Supervised by young engineers, workers at the start-up company Chakr Innovation in New Delhi cut and weld sheets of metal to make devices that will capture black plumes of smoke from diesel generators and convert it into ink.

In a cabin, young engineers pore over drawings and hunch over computers as they explore more applications of the technology that they hope will aid progress in cleaning up the Indian capital’s toxic air – among the world’s dirtiest.

While the millions of cars that ply Delhi’s streets are usually blamed for the city’s deadly air pollution, another big culprit is the massive diesel generators used by industries and buildings to light up homes and offices during outages when power from the grid switches off – a frequent occurrence in summer. Installed in backyards and basements, they stay away from the public eye.

“Although vehicular emissions are the show stoppers, they are the ones which get the media attention, the silent polluters are the diesel generators,” says Arpit Dhupar, one of the three engineers who co-founded the start up.

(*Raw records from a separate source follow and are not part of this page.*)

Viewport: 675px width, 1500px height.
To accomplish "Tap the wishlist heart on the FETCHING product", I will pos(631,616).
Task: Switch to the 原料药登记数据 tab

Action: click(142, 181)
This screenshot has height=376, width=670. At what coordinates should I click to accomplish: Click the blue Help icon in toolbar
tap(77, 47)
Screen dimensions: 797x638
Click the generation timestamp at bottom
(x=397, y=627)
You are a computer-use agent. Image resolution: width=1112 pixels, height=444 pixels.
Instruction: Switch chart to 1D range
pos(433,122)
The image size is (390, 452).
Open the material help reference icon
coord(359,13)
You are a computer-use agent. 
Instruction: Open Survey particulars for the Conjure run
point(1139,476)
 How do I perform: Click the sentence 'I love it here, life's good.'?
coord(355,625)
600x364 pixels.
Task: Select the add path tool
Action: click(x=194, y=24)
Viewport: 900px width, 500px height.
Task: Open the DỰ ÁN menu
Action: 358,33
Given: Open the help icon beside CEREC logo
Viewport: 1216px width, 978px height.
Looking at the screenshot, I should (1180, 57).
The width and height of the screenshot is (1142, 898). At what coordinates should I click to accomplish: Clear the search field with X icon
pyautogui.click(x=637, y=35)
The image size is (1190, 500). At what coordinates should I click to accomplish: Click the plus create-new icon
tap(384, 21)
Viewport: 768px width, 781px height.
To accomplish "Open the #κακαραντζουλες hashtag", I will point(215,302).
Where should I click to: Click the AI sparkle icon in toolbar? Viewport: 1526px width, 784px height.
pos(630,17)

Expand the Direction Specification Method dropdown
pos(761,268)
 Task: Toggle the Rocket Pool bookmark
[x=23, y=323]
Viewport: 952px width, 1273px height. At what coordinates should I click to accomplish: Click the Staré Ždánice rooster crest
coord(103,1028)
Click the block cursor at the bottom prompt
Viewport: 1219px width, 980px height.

The idea that this polluting smoke needs attention struck Dhupar three years ago as he sipped a glass of sugarcane juice at a roadside vendor and saw a wall blackened with the fumes of a diesel generator he was using.

It jolted him into joining with two others who co-founded the start-up to find a solution. Dhupar had experienced first hand the deadly impact of this pollution as he developed respiratory problems growing up in Delhi.

An Indian girls holds a banner during a protest against air pollution in New Delhi, India, Nov. 6, 2016.
An Indian girls holds a banner during a protest against air pollution in New Delhi, India, Nov. 6, 2016.

A new business

As the city’s dirty air becomes a serious health hazard for many citizens, it has turned into both a calling and a business opportunity for entrepreneurs looking at ways to improve air quality.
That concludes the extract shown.